СУТЬ ЗАДАНИЯ: Обновите приведенные ниже записи, заменив «Security keys» на «Passkeys» и ничего больше не меняя. Картинки в ответ не включайте.

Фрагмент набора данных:
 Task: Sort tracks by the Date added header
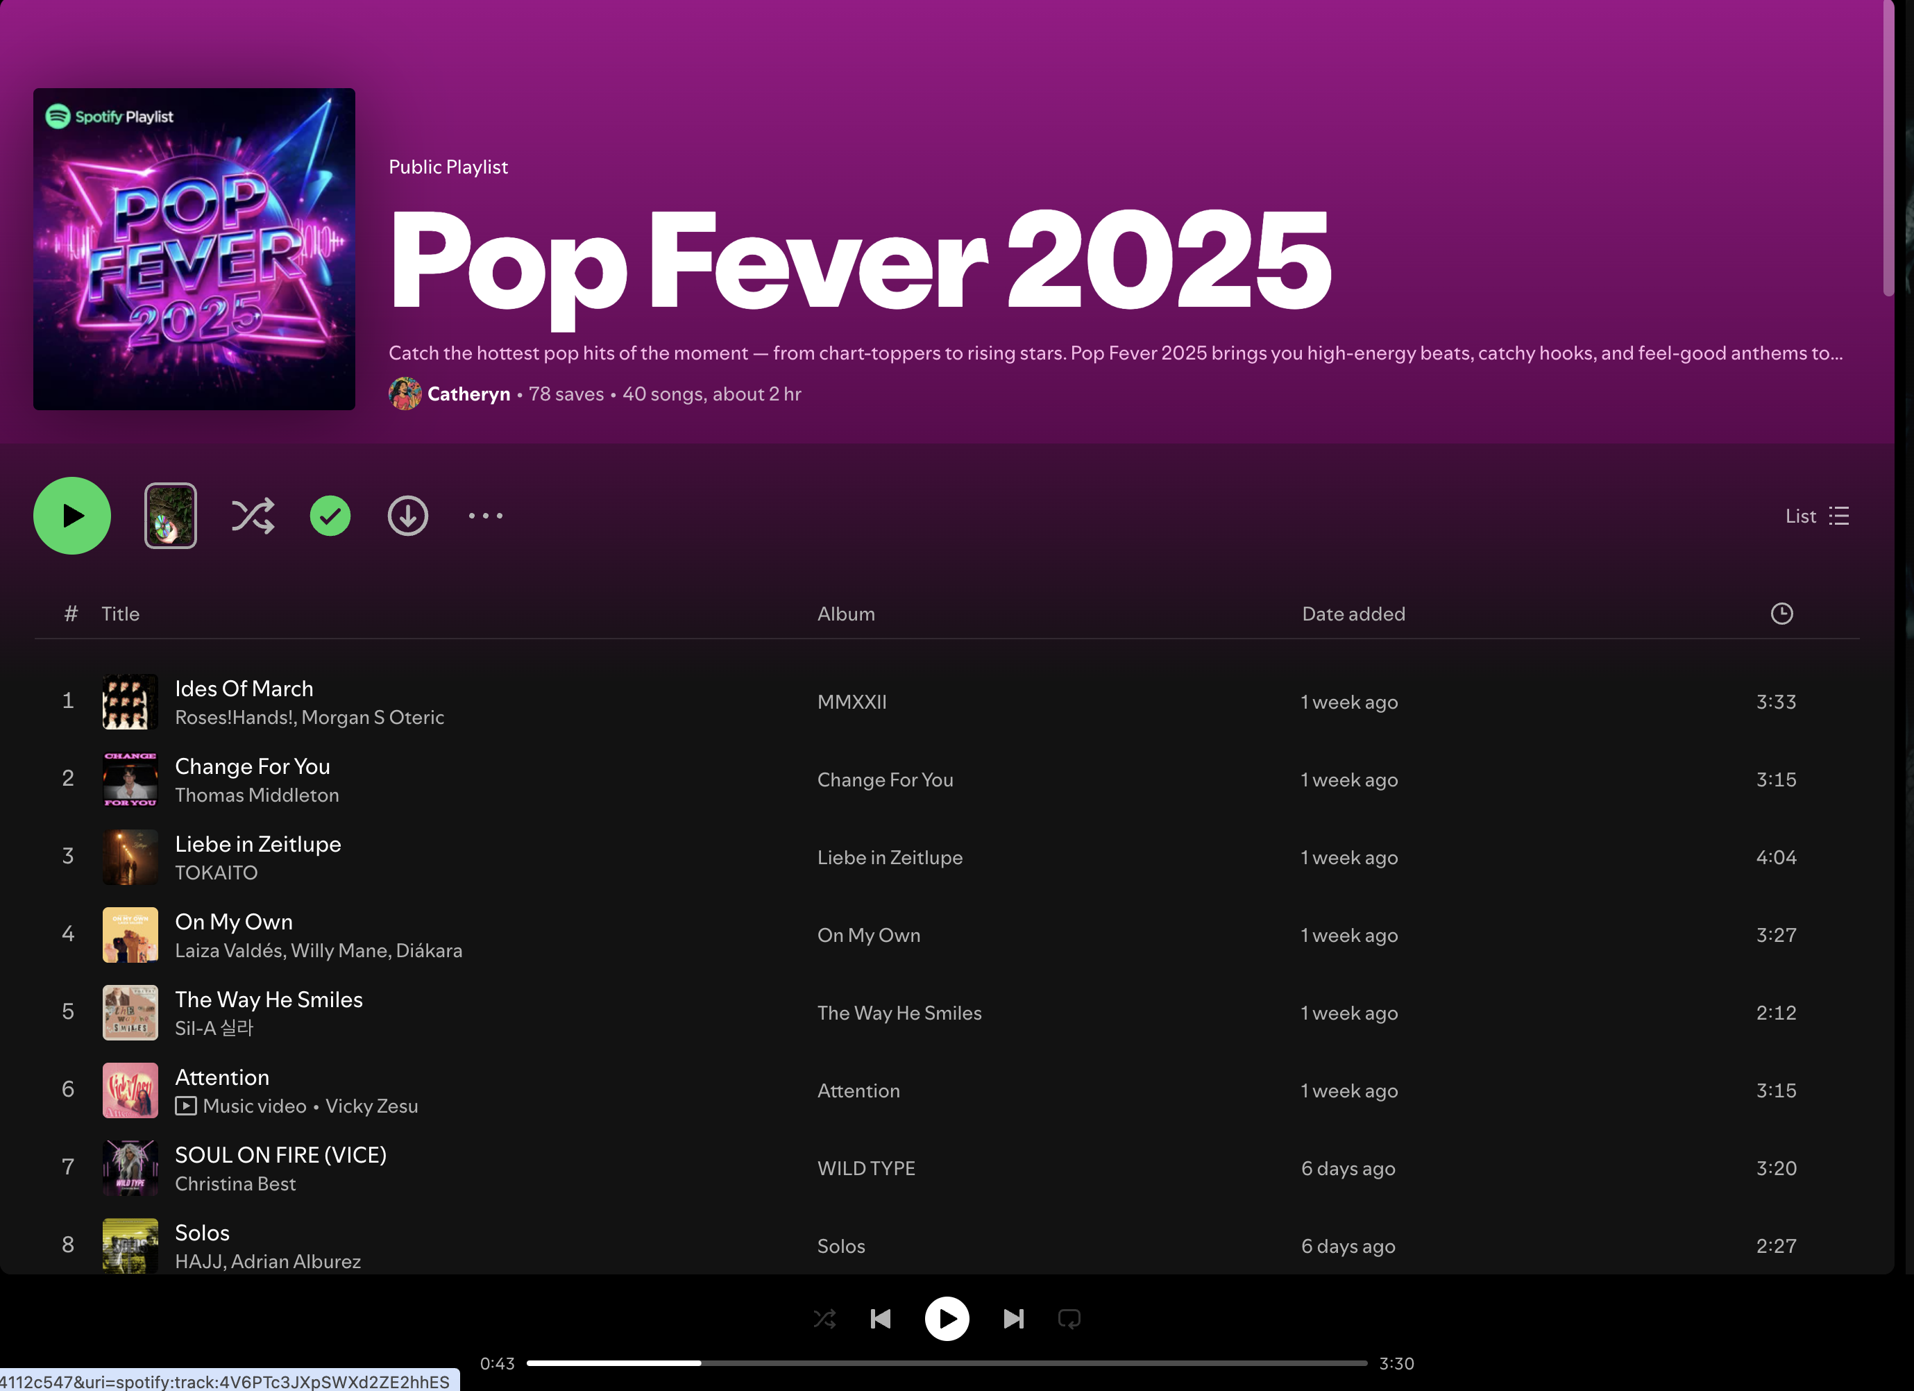coord(1353,614)
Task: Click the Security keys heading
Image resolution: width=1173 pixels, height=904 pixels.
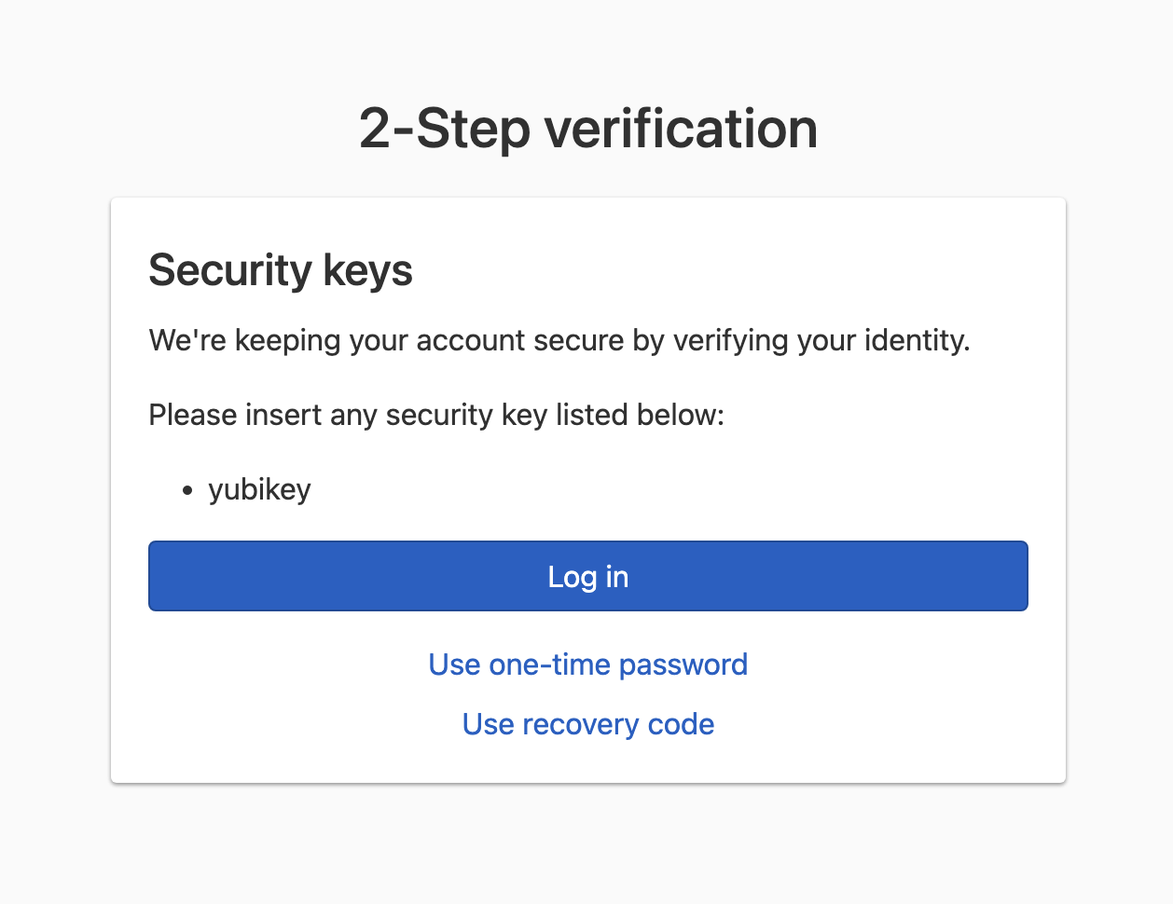Action: point(280,270)
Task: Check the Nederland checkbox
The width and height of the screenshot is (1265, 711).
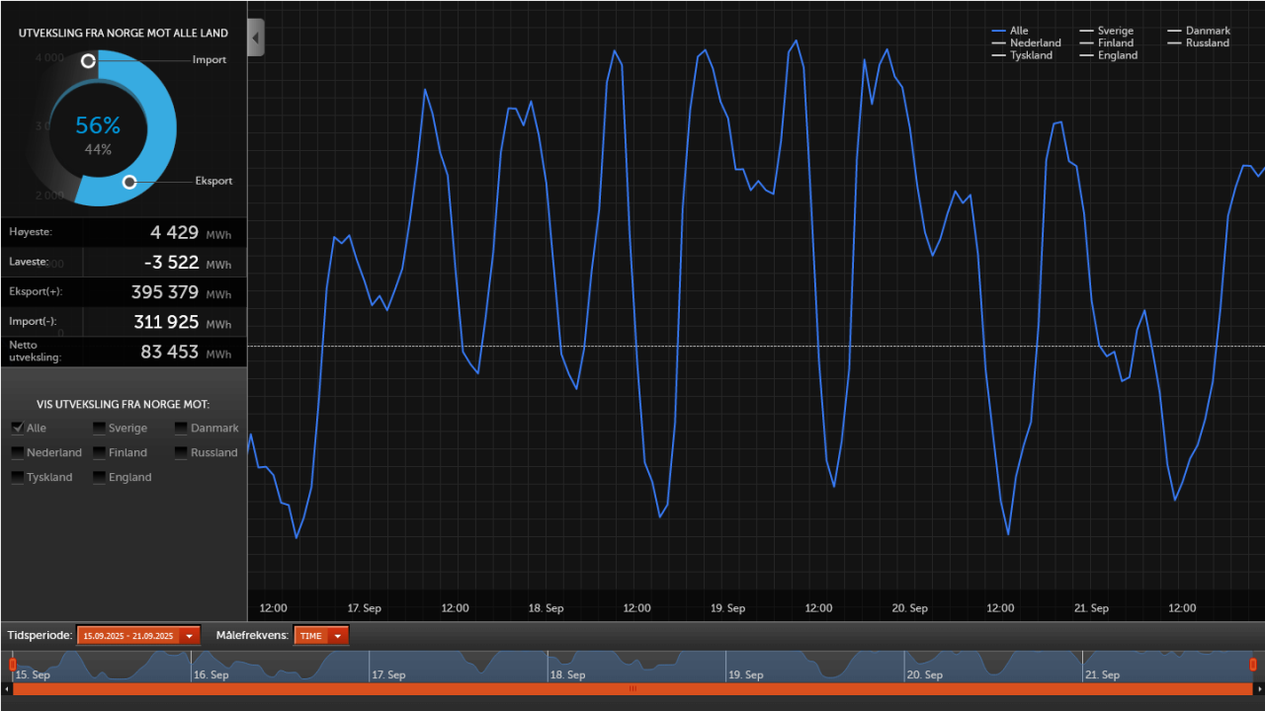Action: [x=17, y=452]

В ОТВЕТ:
 Task: Sort tracks by the Date added header
coord(1353,614)
Task: Click the Passkeys heading
Image resolution: width=1173 pixels, height=904 pixels.
Action: point(280,270)
Task: Check the Nederland checkbox
The width and height of the screenshot is (1265, 711).
Action: [x=17, y=452]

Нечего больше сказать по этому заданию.